Verilen metin:
━━━━━━━━━━━━━━━━

KULLUK ŞUURUYLA İDRÂK EDİLEN BİR BAYRAM

Doç. Dr. Mustafa CANLI

Sevgili Peygamberimiz -sallâllâhu aleyhi ve sellem-, Mekke’den Medine’ye hicret ettikten sonra Medinelilerin İran’dan alınma Nevrûz ve Mihricân bayramlarını kutladıklarını gördüğünde, serlevhâ hadîsimizde de ifade edildiği gibi bu bayramları, Kurban ve Ramazan bayramları ile değiştirmiştir.

Ramazan Bayramı, Şevvâl ayının 1. 2. ve 3. günlerinde idrâk ettiğimiz bir bayramdır. Kurban Bayramı ise, Zilhicce ayının 10. 11. 12. ve 13. günlerinde idrâk ettiğimiz bayramdır.

Dilimizde Arapça «îyd» kelimesi karşılığında «bayram» kelimesi kullanılmaktadır. Kelime olarak Farsça bezrem/bezram kelimesinden gelen bayram, sevinç ve eğlence günü mânâsına gelmektedir.

Evet; bayram günleri, insanların sevinçli ve mutlu olduğu zaman dilimleridir. Bayram günleri; müslümanların birbirlerine ikramlarda bulunduğu, beraberce yiyip içtikleri günlerdir. Onun için yüce dînimizde, bayram günlerinde oruç tutmak men edilmiştir. Nitekim Ebû Hüreyre -radıyallâhu anh-’ten rivâyet edildiğine göre Fahr-i Kâinât Efendimiz, iki günde oruç tutmaktan ashâbını nehyetmiştir. Bunlar, Ramazan ve Kurban bayramlarıdır. (Buhârî, Savm, 66)

Bayram günlerinde mü’minler, öncesinde vazifelerini ikmâl etmelerinin vermiş olduğu gönül huzuru ile bayrama girerler ve büyük bir sevinç ve neşeye nâil olurlar.

Şair , bu durumu ne güzel tasvir etmiştir:

Hüzn ü keder def‘ ola,
Dilde hicâb ref‘ ola,
Cümle günâh af ola;
Bayram o bayram ola!..

Hiç şüphesiz cemiyetin mânevî bütünlüğünün sağlanması, millî birlik ve beraberliğinin temin edilmesinde bayramların çok mühim bir yeri vardır. Bayram günleri, nesilden nesile kültür ve medeniyetimizin canlı tutulduğu müstesnâ günlerdir. Çoğumuz çocukluk çağında yaşadığımız bayram sevinçlerini unutamayız. O güzel günler, tatlı bir hâtıra olarak hâfızamızda yerini bulur.

Bu bakımdan bayramın neşe ve sevincini, mânevî güzelliğini, feyiz ve bereketini çocuklarımıza da hissettirmeli; ziyaret, infak, ikram ve hediyeleşmelerimize onları da ortak etmeliyiz. Böylelikle hem gelenek, kültür ve medeniyetimizin nesilden nesile devamını sağlamış oluruz hem de onların hâtıralarında hoş bir sadâ bırakmış oluruz.

Bayram günleri; büyüklere saygı, küçüklere merhamet günleridir. Bayram vesilesi ile büyüklerimizin duâsını almalı, küçüklere merhamet nazarıyla bakmalıyız.

━━━━━━━━━━━━━━━━

[Öğelerin nerede göründüğünü gösteren kayıtlar]
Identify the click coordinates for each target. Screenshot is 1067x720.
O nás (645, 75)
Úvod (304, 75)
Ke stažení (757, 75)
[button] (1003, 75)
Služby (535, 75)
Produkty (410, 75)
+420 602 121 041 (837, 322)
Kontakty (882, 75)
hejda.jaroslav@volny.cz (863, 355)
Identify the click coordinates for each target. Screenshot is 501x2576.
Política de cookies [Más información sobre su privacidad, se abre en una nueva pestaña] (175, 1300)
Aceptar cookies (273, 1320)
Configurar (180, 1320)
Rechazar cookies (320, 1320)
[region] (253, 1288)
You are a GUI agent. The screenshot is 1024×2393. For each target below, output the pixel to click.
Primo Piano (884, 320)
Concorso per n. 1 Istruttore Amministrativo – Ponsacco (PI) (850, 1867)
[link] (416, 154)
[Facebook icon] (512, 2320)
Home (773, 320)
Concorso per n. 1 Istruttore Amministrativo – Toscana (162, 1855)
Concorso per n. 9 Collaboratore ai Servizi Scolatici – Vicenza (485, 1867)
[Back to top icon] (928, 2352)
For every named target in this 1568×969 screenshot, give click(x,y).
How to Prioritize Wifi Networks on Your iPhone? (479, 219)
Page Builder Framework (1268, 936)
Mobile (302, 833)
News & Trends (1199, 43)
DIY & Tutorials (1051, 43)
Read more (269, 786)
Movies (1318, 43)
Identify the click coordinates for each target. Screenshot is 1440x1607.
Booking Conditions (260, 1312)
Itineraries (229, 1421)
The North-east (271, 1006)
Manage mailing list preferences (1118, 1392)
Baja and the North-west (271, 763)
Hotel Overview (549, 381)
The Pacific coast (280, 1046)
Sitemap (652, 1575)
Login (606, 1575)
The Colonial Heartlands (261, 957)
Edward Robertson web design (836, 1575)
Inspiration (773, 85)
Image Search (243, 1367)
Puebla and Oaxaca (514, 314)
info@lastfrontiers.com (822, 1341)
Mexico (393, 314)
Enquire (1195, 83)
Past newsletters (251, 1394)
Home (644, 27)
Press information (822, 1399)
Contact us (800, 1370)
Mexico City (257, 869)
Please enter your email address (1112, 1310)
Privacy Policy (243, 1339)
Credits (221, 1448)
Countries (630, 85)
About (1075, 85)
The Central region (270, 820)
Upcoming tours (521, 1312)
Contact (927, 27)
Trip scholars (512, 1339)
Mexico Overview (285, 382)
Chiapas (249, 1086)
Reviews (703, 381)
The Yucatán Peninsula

━━━━━━━━━━━━━━━━

Yazılı görev A: Bayram yazısında "Hiç şüphesiz cemiyetin" sözlerinden başlayıp "hâfızamızda yerini bulur." sözlerine kadar, bunlar da dahil olmak üzere, olan kısmı hiç değiştirmeden yazıya geçirin.
Yazılı görev B: Kayıtlarda "Produkty (410, 75)" geçen satırdan "[region] (253, 1288)" geçen satıra kadar, bu iki satır da dahil, olan satırları kelimesi kelimesine tekrar yazın.
Metinle kayıtlar arasında hiçbir bağ yok.

Yazılı cevap A:
Hiç şüphesiz cemiyetin mânevî bütünlüğünün sağlanması, millî birlik ve beraberliğinin temin edilmesinde bayramların çok mühim bir yeri vardır. Bayram günleri, nesilden nesile kültür ve medeniyetimizin canlı tutulduğu müstesnâ günlerdir. Çoğumuz çocukluk çağında yaşadığımız bayram sevinçlerini unutamayız. O güzel günler, tatlı bir hâtıra olarak hâfızamızda yerini bulur.

Yazılı cevap B:
Produkty (410, 75)
+420 602 121 041 (837, 322)
Kontakty (882, 75)
hejda.jaroslav@volny.cz (863, 355)
Identify the click coordinates for each target. Screenshot is 501x2576.
Política de cookies [Más información sobre su privacidad, se abre en una nueva pestaña] (175, 1300)
Aceptar cookies (273, 1320)
Configurar (180, 1320)
Rechazar cookies (320, 1320)
[region] (253, 1288)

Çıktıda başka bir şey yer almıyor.